# Solved: Powershell - Retrieving Excel Sheet Name



## LyrradMelon

Hello,

I am working on a Powershell script that will verify data and formatting in excel spreadsheets. The only function I need to have to figure out is how to get the sheet name from the file. I'm not very familiar with how to use the functions yet, but have used them before. The problem is that I can't figure out a command for retrieving a sheet name in an excel file. As long as the sheet name is in any part of the output, I can work with it from there. Any help would be appreciated.

Thanks,

Darryl


----------



## Squashman

Probably something like this from what I read.

$xldoc = New-Object -comobject Excel.Application
$workbook = $xldoc.Workbooks.Open("Path to some file")
$worksheet = $workbook.worksheets.item(1)


----------



## Squashman

Or did you actually want the name of the w3orksheet you are accessing.

$wksname = $worksheet.name


----------



## Squashman

created a new workbook called squashtest.xls. I created a worksheet in the workbook and named it SquashSheet.

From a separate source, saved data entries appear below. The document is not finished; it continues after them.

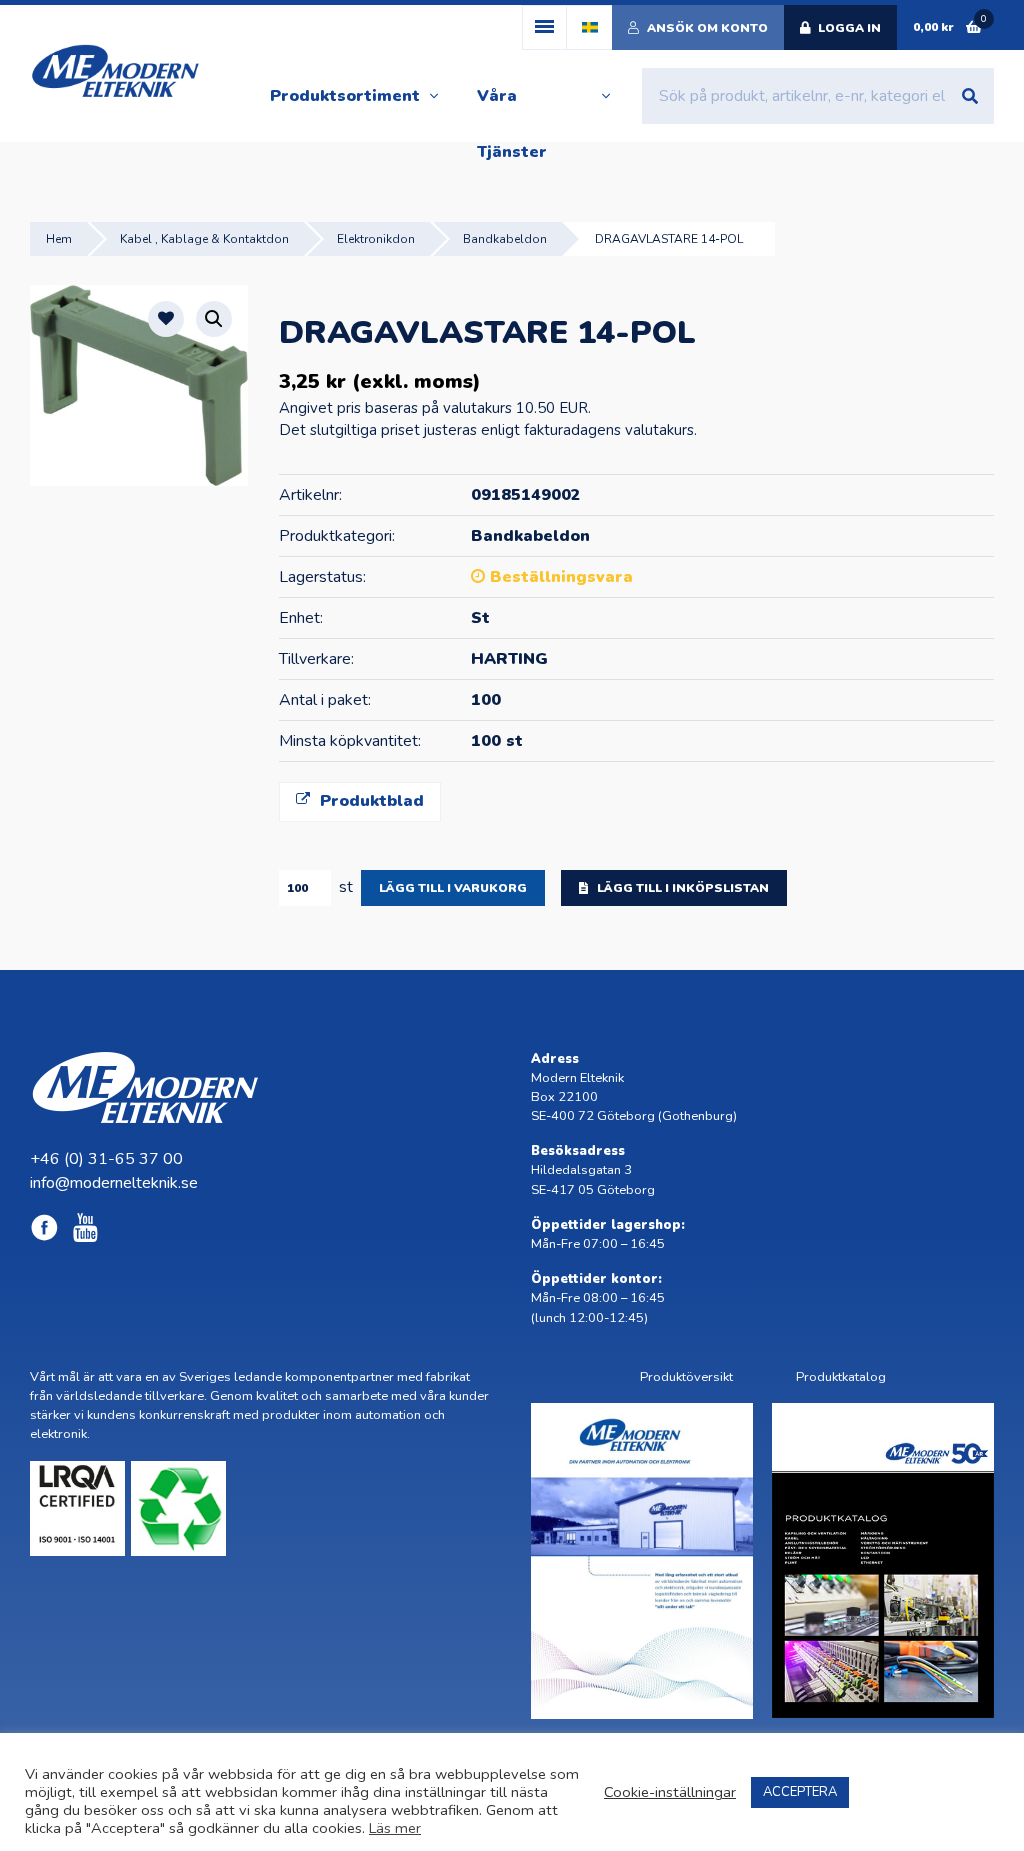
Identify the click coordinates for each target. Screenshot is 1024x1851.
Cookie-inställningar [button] (670, 1792)
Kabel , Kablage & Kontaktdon (204, 239)
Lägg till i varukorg (453, 888)
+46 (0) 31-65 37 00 (106, 1159)
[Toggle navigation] (544, 27)
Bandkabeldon (505, 239)
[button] (214, 319)
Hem (59, 239)
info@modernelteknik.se (114, 1183)
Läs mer (395, 1828)
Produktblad (369, 801)
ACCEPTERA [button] (800, 1792)
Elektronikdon (376, 239)
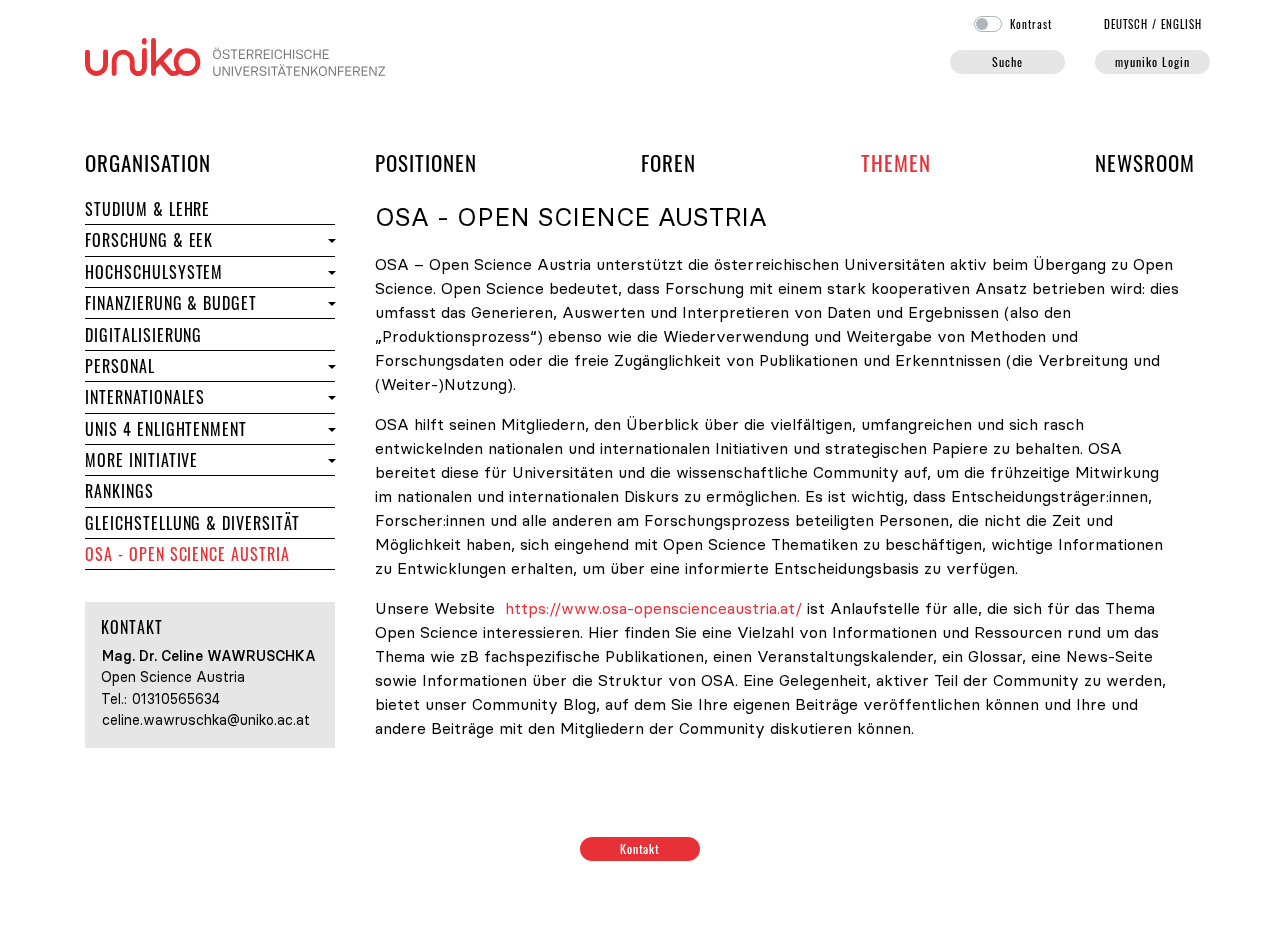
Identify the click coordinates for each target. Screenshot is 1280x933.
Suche (1007, 61)
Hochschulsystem (154, 272)
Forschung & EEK (204, 239)
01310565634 (176, 699)
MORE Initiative (141, 460)
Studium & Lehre (210, 208)
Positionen (426, 162)
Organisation (148, 162)
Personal (189, 365)
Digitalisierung (143, 335)
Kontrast (1031, 24)
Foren (668, 162)
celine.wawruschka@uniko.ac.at (206, 720)
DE (1126, 24)
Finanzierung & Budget (171, 303)
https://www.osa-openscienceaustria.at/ (653, 608)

Then in powershell you can get the worksheet name like this.


Code:


PS C:\Users\Squash\Documents> $xldoc = new-object -comobject Excel.application
PS C:\Users\Squash\Documents> $workbook = $xldoc.Workbooks.Open("squashtest.xls")
PS C:\Users\Squash\Documents> $worksheet = $workbook.worksheets.item(1)
PS C:\Users\Squash\Documents> $worksheet.name
SquashSheet
PS C:\Users\Squash\Documents>


----------



## Squashman

Just started using PowerShell a few weeks ago and I must say I enjoy how robust it is. Didn't even know that you could do this with excel. It has given me a ton of ideas on how to use it at work.


----------



## LyrradMelon

Thanks a lot, this was killing me yesterday. the line I was looking for was "$wksname = $worksheet.name"
I was over-thinking the whole process, and I'm pretty sure the reason I couldn't find an answer by searching was because how obvious the answer is. The script is now complete!
I just started using Powershell a few weeks ago as well, and its great. Everything can be done on Powershell, it's just a matter of finding the correct commands. Excel is a headache at times, and if you are going to get into Excel more, keep an eye on your processes because it may not be ending the process cleanly 

Have a great day...you've started my Friday in the best way!

Darryl


----------



## Squashman

You can lookup all available properties and methods for the object by piping it to the GET-MEMBER cmd.

Give this a try and you will understand what I mean


Code:


PS C:\Users\Squash\Documents> $xldoc = new-object -comobject Excel.application
PS C:\Users\Squash\Documents> $workbook = $xldoc.Workbooks.Open("squashtest.xls")
PS C:\Users\Squash\Documents> $worksheet = $workbook.worksheets.item(1)

Then at PS prompt do this.


Code:


$workbook | get-member
$worksheet | get-member


----------